**Problem details**
Copy out the lines from the one containing "Open the 10 Ratings & 10 Reviews link" up to and including the one containing "Action: click(547, 188)", keeping each line word for word.

====================

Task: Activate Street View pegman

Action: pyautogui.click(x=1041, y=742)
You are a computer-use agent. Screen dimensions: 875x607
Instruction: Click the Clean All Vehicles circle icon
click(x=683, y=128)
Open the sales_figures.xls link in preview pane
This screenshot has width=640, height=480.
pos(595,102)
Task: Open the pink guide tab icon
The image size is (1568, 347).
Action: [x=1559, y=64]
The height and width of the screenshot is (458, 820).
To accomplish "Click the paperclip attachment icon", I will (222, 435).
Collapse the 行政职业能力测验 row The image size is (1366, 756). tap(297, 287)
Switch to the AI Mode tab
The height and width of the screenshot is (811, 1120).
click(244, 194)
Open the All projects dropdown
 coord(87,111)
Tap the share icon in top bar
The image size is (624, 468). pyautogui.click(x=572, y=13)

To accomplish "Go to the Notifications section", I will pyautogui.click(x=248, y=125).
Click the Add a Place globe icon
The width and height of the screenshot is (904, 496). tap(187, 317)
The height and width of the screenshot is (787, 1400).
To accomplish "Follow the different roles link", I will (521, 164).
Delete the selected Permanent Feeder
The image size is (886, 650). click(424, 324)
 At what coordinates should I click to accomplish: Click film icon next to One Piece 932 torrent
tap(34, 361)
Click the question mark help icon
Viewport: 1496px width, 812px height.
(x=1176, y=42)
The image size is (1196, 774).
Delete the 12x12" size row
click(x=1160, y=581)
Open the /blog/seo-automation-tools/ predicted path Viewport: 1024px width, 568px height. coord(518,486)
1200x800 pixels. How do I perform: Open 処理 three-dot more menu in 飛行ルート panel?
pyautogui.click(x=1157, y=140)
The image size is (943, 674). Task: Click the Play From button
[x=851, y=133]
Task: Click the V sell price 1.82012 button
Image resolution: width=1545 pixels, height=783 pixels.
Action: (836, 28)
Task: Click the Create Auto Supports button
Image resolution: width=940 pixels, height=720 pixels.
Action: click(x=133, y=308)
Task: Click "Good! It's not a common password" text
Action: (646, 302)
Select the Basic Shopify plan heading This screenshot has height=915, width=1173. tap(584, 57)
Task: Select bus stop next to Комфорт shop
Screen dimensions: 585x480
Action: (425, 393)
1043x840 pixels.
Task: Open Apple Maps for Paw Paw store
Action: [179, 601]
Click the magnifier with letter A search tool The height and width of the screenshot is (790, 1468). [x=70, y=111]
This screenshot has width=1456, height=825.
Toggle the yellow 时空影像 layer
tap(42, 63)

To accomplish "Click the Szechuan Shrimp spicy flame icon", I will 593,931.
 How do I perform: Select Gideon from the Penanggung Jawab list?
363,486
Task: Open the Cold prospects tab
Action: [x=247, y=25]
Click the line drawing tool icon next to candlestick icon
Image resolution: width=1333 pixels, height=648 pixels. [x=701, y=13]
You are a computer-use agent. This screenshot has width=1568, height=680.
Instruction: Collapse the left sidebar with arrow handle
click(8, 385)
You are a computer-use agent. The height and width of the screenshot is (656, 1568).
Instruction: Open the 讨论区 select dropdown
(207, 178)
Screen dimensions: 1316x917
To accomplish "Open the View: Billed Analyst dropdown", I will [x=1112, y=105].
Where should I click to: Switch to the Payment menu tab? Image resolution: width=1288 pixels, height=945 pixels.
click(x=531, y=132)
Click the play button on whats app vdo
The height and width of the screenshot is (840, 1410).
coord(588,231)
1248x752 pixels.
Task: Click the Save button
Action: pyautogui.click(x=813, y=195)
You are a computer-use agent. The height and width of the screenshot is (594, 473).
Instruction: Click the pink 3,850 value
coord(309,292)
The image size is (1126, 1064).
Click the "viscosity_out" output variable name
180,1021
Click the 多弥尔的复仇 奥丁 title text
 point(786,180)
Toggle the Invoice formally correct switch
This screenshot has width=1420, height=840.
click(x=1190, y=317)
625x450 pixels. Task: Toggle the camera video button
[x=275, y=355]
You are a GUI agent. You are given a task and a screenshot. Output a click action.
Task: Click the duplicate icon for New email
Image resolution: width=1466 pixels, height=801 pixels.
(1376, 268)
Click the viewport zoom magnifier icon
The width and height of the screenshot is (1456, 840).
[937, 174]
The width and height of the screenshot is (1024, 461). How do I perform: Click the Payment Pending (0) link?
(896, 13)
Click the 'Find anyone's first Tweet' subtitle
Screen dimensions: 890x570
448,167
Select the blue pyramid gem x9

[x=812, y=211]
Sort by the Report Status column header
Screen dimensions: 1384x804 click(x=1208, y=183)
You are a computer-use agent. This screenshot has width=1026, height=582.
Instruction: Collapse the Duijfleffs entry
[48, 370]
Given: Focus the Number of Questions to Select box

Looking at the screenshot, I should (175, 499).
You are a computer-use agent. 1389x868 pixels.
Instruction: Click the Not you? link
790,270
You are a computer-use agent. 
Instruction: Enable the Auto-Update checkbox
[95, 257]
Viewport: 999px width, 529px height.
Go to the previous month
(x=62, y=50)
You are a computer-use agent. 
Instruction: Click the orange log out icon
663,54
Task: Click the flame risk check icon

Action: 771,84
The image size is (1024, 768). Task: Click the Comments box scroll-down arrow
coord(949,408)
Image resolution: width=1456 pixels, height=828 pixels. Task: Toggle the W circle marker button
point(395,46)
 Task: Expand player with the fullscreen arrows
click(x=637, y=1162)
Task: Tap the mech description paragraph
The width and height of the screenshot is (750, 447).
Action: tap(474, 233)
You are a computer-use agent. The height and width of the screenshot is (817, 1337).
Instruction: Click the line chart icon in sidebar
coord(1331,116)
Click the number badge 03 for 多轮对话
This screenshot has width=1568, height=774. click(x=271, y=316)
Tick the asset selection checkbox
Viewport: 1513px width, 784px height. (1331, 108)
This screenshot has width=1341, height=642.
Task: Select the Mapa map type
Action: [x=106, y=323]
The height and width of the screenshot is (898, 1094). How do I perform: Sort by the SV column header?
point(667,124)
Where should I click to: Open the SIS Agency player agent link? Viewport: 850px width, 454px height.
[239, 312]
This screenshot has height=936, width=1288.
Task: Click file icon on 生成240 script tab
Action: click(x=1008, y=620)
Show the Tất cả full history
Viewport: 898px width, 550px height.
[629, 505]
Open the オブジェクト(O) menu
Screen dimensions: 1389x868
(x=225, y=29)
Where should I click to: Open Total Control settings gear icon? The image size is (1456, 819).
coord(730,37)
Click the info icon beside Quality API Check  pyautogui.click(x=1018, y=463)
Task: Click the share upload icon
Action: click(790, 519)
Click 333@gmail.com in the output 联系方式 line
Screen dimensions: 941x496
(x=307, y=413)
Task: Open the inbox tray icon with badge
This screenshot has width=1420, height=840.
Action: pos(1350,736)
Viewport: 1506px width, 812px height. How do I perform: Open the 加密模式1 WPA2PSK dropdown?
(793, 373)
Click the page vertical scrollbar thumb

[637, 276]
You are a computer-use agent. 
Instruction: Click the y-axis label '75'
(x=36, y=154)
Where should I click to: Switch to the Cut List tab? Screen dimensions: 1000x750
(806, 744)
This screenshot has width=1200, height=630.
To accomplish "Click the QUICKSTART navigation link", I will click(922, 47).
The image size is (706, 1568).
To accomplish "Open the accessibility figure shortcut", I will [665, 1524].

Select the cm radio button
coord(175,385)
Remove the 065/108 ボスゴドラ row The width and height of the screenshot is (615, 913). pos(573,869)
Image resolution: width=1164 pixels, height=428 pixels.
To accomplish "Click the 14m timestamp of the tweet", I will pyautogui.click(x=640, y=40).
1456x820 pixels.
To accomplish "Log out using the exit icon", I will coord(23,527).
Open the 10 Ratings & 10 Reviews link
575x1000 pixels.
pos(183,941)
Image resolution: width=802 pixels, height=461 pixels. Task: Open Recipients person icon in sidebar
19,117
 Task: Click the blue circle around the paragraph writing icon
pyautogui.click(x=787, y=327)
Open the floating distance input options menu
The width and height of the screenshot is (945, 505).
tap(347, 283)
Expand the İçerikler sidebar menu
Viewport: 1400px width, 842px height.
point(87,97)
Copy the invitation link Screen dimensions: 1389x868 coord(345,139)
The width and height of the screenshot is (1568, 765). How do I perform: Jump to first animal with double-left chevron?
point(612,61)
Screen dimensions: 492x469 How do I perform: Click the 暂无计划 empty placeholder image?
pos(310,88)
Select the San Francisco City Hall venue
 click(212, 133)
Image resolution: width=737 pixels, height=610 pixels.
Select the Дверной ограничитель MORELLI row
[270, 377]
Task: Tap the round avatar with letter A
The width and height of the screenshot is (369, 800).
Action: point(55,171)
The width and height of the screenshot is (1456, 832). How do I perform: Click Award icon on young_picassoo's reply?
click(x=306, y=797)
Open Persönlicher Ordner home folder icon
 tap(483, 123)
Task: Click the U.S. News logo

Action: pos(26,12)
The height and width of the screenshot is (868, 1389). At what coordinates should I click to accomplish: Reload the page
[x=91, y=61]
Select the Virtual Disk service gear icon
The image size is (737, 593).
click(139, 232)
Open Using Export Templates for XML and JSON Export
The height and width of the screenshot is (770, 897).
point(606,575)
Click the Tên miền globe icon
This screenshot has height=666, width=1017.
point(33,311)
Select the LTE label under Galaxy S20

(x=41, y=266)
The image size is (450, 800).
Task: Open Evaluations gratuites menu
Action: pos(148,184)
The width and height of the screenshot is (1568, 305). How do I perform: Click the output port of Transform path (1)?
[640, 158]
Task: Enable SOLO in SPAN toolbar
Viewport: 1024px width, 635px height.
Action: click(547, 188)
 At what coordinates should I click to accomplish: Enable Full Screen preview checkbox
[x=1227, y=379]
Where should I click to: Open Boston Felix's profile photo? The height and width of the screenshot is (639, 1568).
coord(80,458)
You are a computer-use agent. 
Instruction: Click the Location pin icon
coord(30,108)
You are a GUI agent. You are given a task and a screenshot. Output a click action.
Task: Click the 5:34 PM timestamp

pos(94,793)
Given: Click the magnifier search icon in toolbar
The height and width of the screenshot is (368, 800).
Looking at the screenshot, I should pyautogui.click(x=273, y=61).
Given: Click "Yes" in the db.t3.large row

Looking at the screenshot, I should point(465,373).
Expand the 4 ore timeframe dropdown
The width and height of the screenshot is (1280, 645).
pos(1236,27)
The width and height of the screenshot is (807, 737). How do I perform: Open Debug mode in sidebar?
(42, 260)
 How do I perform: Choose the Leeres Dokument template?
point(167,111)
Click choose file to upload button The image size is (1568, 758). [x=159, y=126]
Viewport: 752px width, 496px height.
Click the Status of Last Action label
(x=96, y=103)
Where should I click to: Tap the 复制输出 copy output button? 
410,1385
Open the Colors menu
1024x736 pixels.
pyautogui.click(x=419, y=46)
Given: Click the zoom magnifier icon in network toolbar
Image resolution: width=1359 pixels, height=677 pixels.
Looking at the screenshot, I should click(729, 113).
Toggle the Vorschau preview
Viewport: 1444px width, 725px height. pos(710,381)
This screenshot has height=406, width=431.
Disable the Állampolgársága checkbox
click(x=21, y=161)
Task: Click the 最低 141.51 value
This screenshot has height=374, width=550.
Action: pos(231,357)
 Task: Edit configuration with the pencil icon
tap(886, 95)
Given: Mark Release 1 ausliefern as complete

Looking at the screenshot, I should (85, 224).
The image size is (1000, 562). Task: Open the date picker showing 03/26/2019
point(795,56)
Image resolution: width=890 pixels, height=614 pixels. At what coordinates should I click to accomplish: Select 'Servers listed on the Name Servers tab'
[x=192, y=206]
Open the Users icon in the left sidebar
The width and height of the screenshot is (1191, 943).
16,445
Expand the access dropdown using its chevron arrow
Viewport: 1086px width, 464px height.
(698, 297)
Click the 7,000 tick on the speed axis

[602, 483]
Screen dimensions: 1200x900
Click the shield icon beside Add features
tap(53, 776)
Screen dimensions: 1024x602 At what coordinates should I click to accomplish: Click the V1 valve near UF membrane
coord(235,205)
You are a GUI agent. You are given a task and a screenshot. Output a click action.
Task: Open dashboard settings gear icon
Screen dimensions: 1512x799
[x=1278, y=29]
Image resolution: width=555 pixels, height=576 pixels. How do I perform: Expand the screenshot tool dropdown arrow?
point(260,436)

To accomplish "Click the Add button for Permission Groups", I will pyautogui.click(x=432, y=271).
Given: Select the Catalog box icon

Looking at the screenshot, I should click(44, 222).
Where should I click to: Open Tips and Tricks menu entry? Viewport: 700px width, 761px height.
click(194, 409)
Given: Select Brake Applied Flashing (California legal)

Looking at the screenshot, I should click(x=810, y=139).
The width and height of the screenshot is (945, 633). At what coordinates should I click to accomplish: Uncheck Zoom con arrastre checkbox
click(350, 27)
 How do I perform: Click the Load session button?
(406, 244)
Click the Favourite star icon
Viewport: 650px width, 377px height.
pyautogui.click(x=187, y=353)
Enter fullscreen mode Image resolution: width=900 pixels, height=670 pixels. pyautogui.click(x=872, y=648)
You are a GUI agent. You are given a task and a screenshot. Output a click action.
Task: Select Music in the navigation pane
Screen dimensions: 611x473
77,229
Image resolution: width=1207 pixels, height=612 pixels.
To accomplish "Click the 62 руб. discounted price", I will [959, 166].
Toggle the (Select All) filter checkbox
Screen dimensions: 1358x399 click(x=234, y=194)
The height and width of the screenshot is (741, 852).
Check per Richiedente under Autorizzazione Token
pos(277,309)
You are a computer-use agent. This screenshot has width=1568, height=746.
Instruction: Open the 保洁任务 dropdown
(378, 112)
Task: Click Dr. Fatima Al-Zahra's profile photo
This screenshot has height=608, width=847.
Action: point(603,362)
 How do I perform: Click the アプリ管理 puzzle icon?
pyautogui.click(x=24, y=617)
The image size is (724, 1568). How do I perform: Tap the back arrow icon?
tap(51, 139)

====================

**Reply to the exercise**
Open the 10 Ratings & 10 Reviews link
575x1000 pixels.
pos(183,941)
Image resolution: width=802 pixels, height=461 pixels. Task: Open Recipients person icon in sidebar
19,117
 Task: Click the blue circle around the paragraph writing icon
pyautogui.click(x=787, y=327)
Open the floating distance input options menu
The width and height of the screenshot is (945, 505).
tap(347, 283)
Expand the İçerikler sidebar menu
Viewport: 1400px width, 842px height.
point(87,97)
Copy the invitation link Screen dimensions: 1389x868 coord(345,139)
The width and height of the screenshot is (1568, 765). How do I perform: Jump to first animal with double-left chevron?
point(612,61)
Screen dimensions: 492x469 How do I perform: Click the 暂无计划 empty placeholder image?
pos(310,88)
Select the San Francisco City Hall venue
 click(212, 133)
Image resolution: width=737 pixels, height=610 pixels.
Select the Дверной ограничитель MORELLI row
[270, 377]
Task: Tap the round avatar with letter A
The width and height of the screenshot is (369, 800).
Action: point(55,171)
The width and height of the screenshot is (1456, 832). How do I perform: Click Award icon on young_picassoo's reply?
click(x=306, y=797)
Open Persönlicher Ordner home folder icon
 tap(483, 123)
Task: Click the U.S. News logo

Action: pos(26,12)
The height and width of the screenshot is (868, 1389). At what coordinates should I click to accomplish: Reload the page
[x=91, y=61]
Select the Virtual Disk service gear icon
The image size is (737, 593).
click(139, 232)
Open Using Export Templates for XML and JSON Export
The height and width of the screenshot is (770, 897).
point(606,575)
Click the Tên miền globe icon
This screenshot has height=666, width=1017.
point(33,311)
Select the LTE label under Galaxy S20

(x=41, y=266)
The image size is (450, 800).
Task: Open Evaluations gratuites menu
Action: pos(148,184)
The width and height of the screenshot is (1568, 305). How do I perform: Click the output port of Transform path (1)?
[640, 158]
Task: Enable SOLO in SPAN toolbar
Viewport: 1024px width, 635px height.
Action: click(547, 188)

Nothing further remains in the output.